I've long since stopped the obsessive introspection of my youth; instead, extrospection is my preferred practice, my job being the ultimate tool for my outward analysis. Perhaps, I reason, through seeking to understand the lives of others I can untangle the cross-wired circuitry that has strangulated my own manhood. As a journalist covering the personal lives of famous people, week after week I am bombarded with enough headline-grabbing celebrity distraction to keep me from focusing on my own problems.

  • Margaux Hemingway dies from an apparent suicide.
  • Robert Downey, Jr., gets busted for heroin possession and for falling asleep in the bed of his neighbor's child in Malibu.
  • Barbra Streisand gets engaged.
  • Farrah Fawcett and Ryan O'Neal get divorced.
  • Pamela Anderson Lee quits
    Baywatch.

It's common for me to work from 9 a.m. to 9 p.m., sitting in my eighteenth-floor office overlooking the Lite Brite–like sprawl of LA's west side in the evening. Week after week I craft stories about the rich and famous, all for the reading benefit of some thirty-five million readers whom I don't see or speak to. It's impersonal, and I like it. It is a one-way form of mass communication. Me to them. My gaze is outward. I can ignore my pain.

I love my job, and my bureau chief, Jack, a dapper man with Kevin Costner coolness, lets me know he appreciates all my hard work. Dad would be proud of me.

While spending yet another late night at the office making phone calls to sources long after the rest of the staff have gone home to their wives, husbands, girlfriends, boyfriends, dogs, cats, sports—their fun
lives—Jack walks by my office on his way to the elevator and does a double take when he notices me banging out a story in the dim light.

“You're still here?” he says.

“Just makin' the doughnuts,” I say, ever the good worker bee.

“We appreciate it,” he says. “But, for your own sake, get a life, dude.”

He's right.

But it's not only because I don't have a life that I work late hours. Often I must work so late because I had to spend a few hours in the afternoon at home lying in bed, waiting for my over-the-counter sinus medication to ease the ever-present throbbing in my skull. Working at night is nice because I don't have to speak to anybody in the office. Talking, especially in the loud, hyperkinetic style that is the norm among correspondents, makes my head hurt even more. At night, when I am alone, I find peace.

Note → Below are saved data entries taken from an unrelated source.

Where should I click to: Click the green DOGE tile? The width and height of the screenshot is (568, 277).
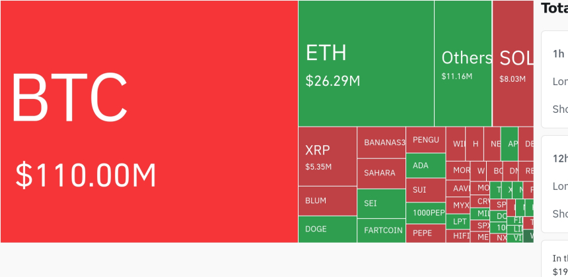[327, 230]
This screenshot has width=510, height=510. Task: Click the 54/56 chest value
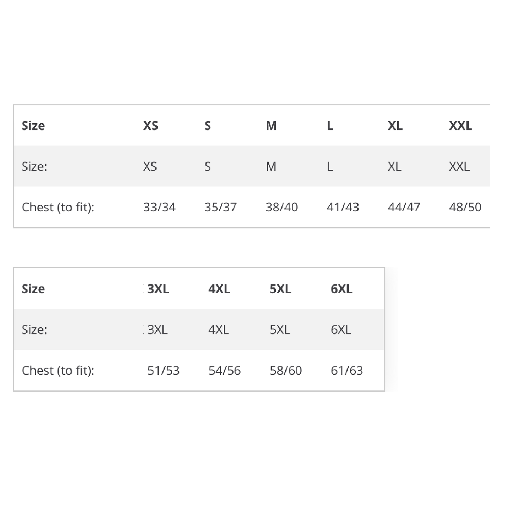tap(225, 370)
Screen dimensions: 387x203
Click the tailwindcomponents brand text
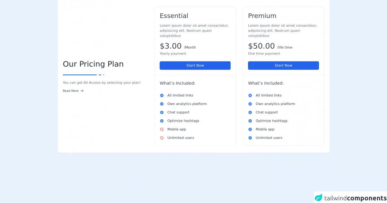click(355, 198)
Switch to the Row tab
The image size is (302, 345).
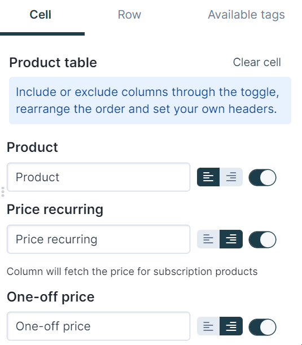tap(129, 15)
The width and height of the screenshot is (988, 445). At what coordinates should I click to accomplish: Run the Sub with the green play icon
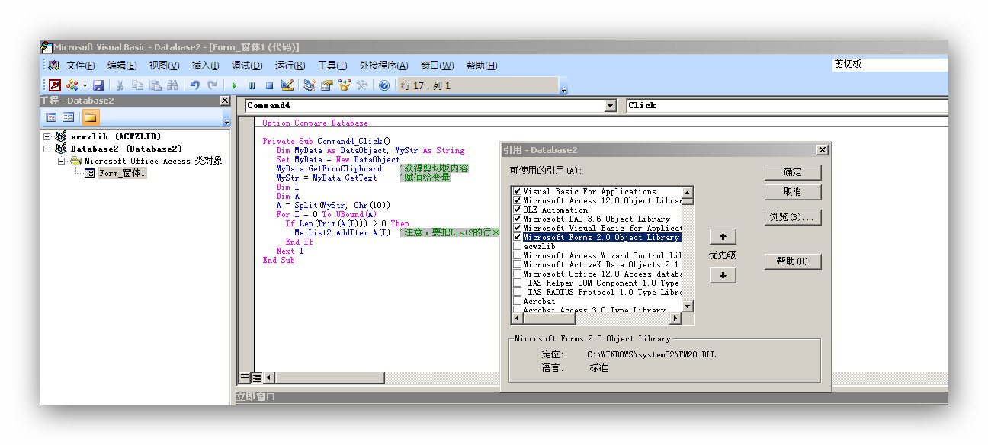(234, 85)
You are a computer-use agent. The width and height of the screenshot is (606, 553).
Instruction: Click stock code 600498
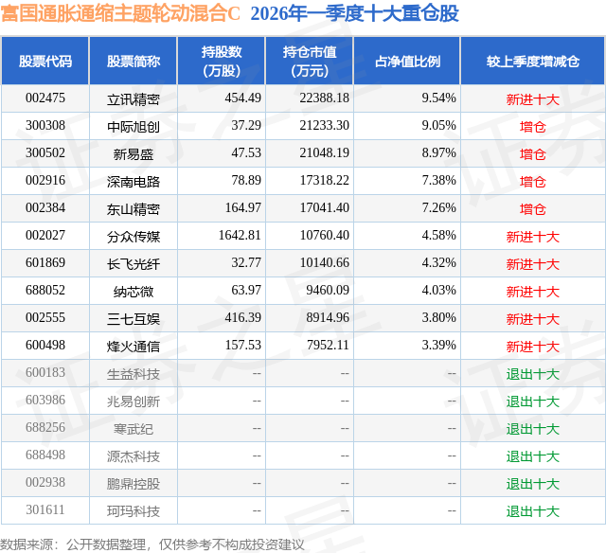[x=45, y=345]

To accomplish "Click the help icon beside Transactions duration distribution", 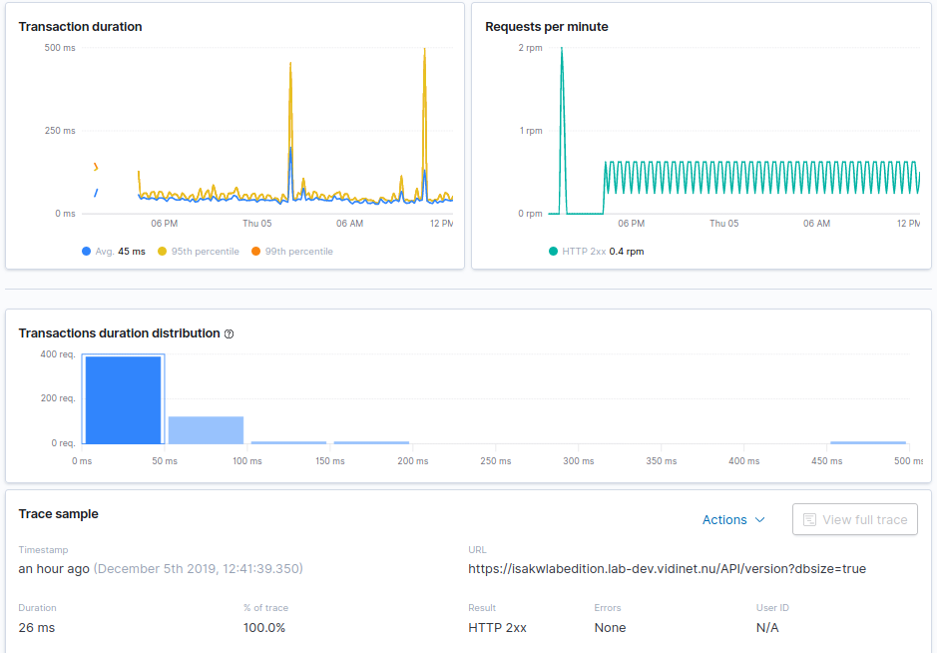I will point(229,333).
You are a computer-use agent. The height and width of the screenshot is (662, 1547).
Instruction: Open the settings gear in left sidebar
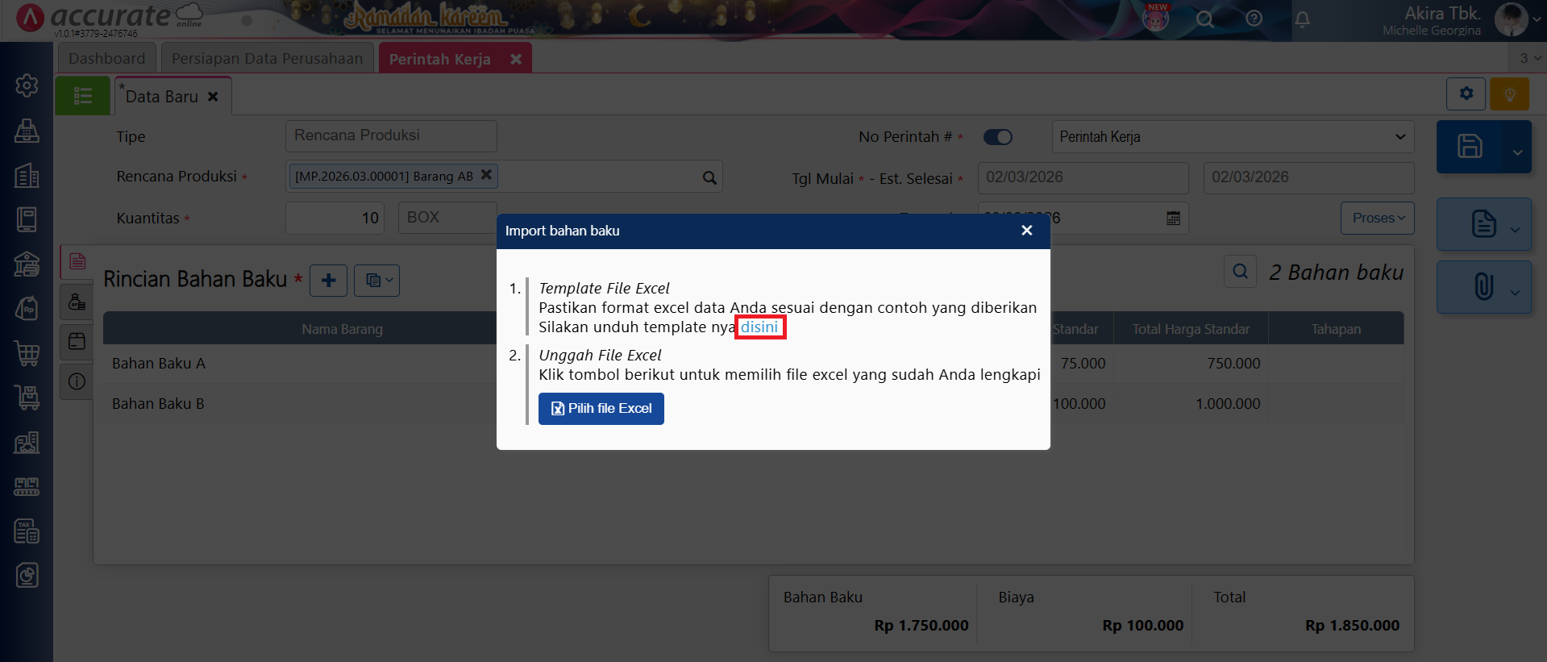(27, 85)
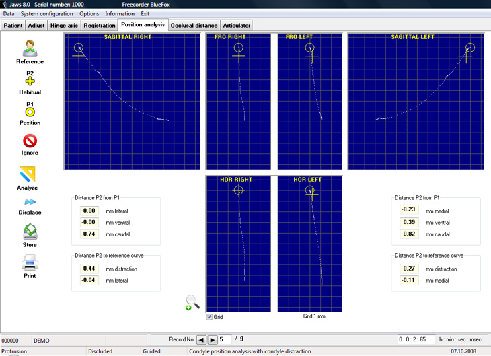The image size is (491, 356).
Task: Click the Record No number field
Action: [x=225, y=339]
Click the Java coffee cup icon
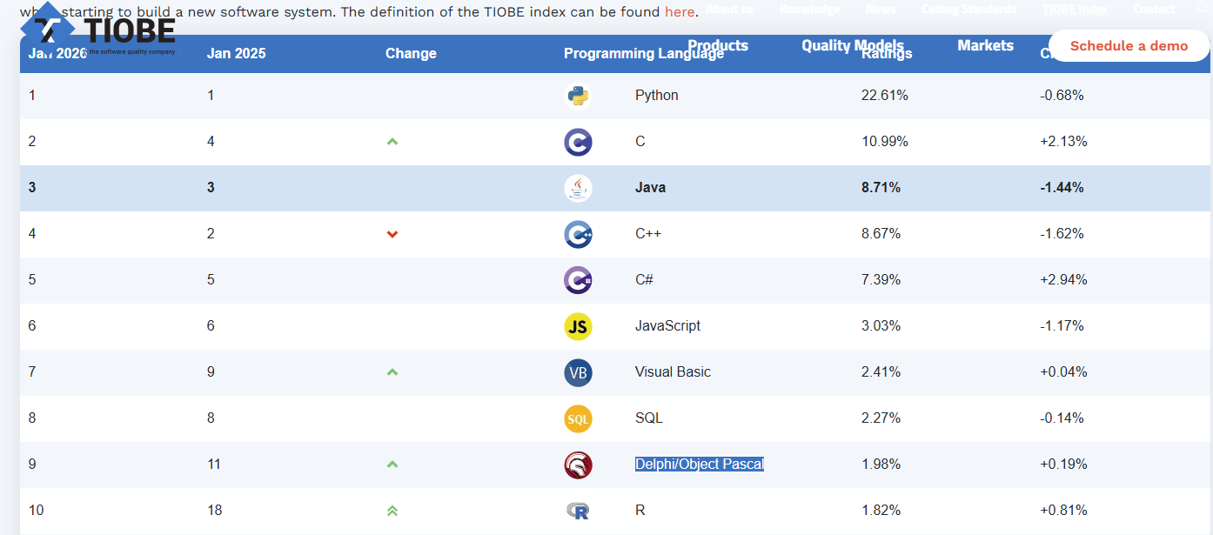The width and height of the screenshot is (1213, 535). pos(578,188)

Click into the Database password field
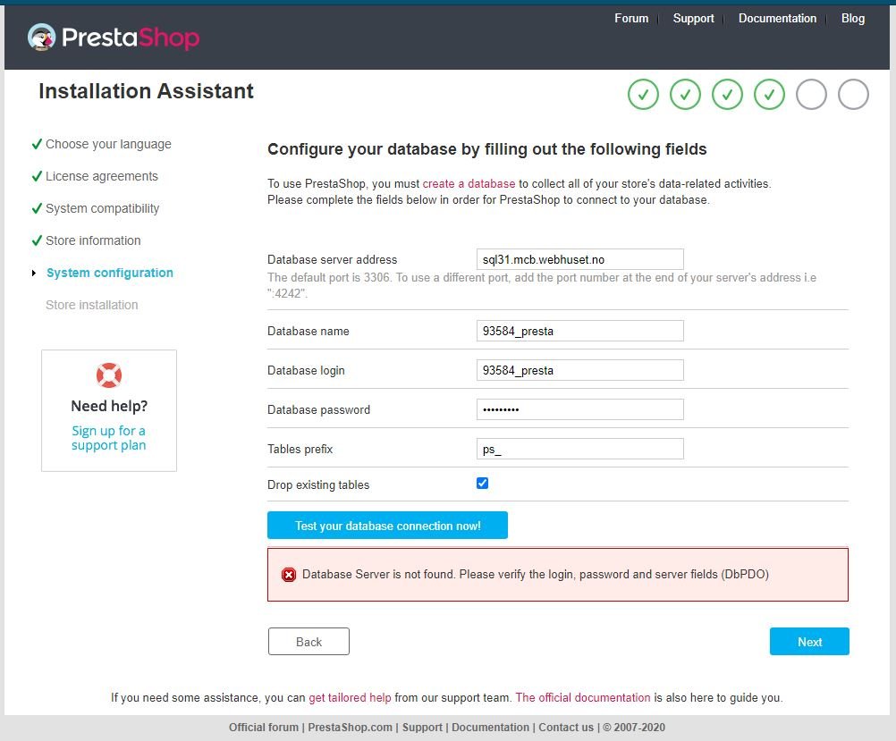(x=580, y=409)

Jack is right, though. I do need a life. I'll stand at the window of my office in the evenings looking down on the Brentwood yuppies sipping beer at the pool hall on Wilshire Boulevard and the athletic yuppies playing soccer at the high school. I'd like to play sports, but I am too fucking tired by the end of the day to walk home, let alone go running or play soccer or baseball. (Hockey is not an option; I still can't even watch it on TV without feeling depressed.)

What I could really use is a girlfriend. Not only did my MTV-assisted mating prove to be an exercise in frustration, but so has Glenn's other brilliant idea for getting me laid.

Recently he introduced me to a friend of his, a very sweet and smart staff writer for the
Los Angeles Times.
I had hoped that this time, perhaps benefiting from the transformative experience of moving three thousand miles away from my dark, impotent past, I would just be a normal guy and have sex with this nice young redhead. Before I can talk myself out of it, I decide that I will sleep over at her apartment and “see what happens” from there.